Although there have been several attempts at developing consensus on actions and interventions for nutrition, there is lack of coordination between various academic groups, United Nations (UN) and development agencies, and these are working in parallel silos. The Lancet Nutrition series in 2008 [7-11] and more recently in 2013 [6,12-14] are important attempts at bringing the field together; however, progress by countries has been slow and also hampered by the global increase in food and oil prices; climate change; unprecedented draughts and increased number of countries affected by fragility, conflict and emergencies. As per the World Bank in 2011, 33 countries fall in the fragile situations category as per the World Bank definition [15]. In addition, conflict and fragility also occur at the sub-national level within some strongly performing countries.

Systematic reviews and meta-analysis have become increasingly popular in evidence-based healthcare over the past two decades [16], although these have been evaluated for reliability since quite a long time [17-20]. Rigorous and transparent systematic reviews are recognized internationally as a credible source for evidence of effects and as the basis for evidence-informed policy and decisions [16,21,22]. Within the field of nutrition, systematic reviews have been used to answer many complex questions. A description of systematic review methodology with particular regard to the steps for performing systematic reviews and areas unique to the discipline of nutrition is already available, published by the US Agency for Healthcare Research and Quality (AHRQ) [23]. Furthermore, guidance on assessing equity for users and authors of systematic reviews of interventions has also been highlighted recently to improve the relevance of systematic reviews for both clinical practice and public policy-making [24]. However, several gaps pertaining to the conduct and methodological approaches still exists particularly with reference to nutrition interventions implemented through sectors other than health, such as agriculture, social welfare and trade.

Across nutrition-related systematic reviews, there is multiplicity of reviews in the same subject area with variability in methods such as intervention, target population comparison, outcomes and consideration of contextual variables related to nutritional interventions and outcomes.
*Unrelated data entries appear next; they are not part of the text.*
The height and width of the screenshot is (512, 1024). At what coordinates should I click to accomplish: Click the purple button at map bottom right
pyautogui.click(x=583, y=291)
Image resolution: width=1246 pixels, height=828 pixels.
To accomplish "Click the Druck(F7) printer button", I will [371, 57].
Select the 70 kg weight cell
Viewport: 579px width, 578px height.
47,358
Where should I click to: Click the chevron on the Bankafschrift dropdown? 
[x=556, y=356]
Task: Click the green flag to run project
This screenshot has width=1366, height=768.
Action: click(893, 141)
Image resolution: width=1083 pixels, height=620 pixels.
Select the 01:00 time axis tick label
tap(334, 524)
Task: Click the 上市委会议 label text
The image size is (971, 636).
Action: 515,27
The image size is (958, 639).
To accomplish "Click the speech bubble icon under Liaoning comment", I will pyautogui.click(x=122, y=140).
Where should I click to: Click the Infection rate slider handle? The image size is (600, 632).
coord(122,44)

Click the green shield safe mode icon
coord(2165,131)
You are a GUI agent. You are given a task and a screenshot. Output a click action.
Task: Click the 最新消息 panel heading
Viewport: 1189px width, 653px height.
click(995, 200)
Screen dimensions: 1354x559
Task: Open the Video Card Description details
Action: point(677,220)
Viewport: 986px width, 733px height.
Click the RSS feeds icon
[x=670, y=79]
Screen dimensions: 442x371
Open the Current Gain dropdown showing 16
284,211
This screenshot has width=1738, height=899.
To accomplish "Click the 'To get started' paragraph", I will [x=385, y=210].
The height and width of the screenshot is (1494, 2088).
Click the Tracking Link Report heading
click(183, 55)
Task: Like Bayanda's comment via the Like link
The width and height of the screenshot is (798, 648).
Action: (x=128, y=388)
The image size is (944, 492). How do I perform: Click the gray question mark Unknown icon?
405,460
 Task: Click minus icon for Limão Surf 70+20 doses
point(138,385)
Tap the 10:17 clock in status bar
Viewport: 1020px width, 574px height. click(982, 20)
Additionally, with the increasing attention to social determinants, there is a need to bring in additional qualitative aspects to such reviews. The World Health Organization (WHO) has led the field with a series of activities geared towards development of nutrition policy guidelines based on the best evidence. In 2011, a new online resource, the electronic Library of Evidence on Nutrition Actions (eLENA), was launched that provides access to available sources of evidence and to WHO guidelines, as well as to ongoing clinical trials in the field of nutrition [25].

This overview of systematic reviews from the selected areas in nutrition was produced as a background document for a WHO-convened meeting on improving the quality of systematic reviews of nutrition [26]. The aim of this paper is to assess the process and conduct of systematic reviews (including systematic reviews and systematic reviews + meta-analysis) published in the past 5 years to make recommendations on improving process and methodology of systematic reviews in the field of nutrition.

Methods

We consulted the major stakeholders including leading academic groups engaged in systematic reviews, editors of the Cochrane and Campbell collaborations; International initiative for impact evaluation (3ie); UN agencies including the WHO, United Nations International Children’s Emergency Fund (UNICEF), World Food Program (WFP) and Food and Agriculture Organization (FAO); International Food Policy Research Institute (IFPRI); and interested bilateral agencies including the Department for International Development (DFID), United States Agency for International Development (USAID), Norwegian agency for International Development (NORAD) and representatives from the Bill & Melinda Gates Foundation to identify nine focused interventions under four umbrella areas for our review. These areas were selected based on consultations and WHO interests and included preventive (interventions to prevent undernutrition and micronutrient deficiencies), therapeutic (interventions to treat undernutrition and micronutrient deficiencies), food fortification strategies and delivery platforms (Table 1).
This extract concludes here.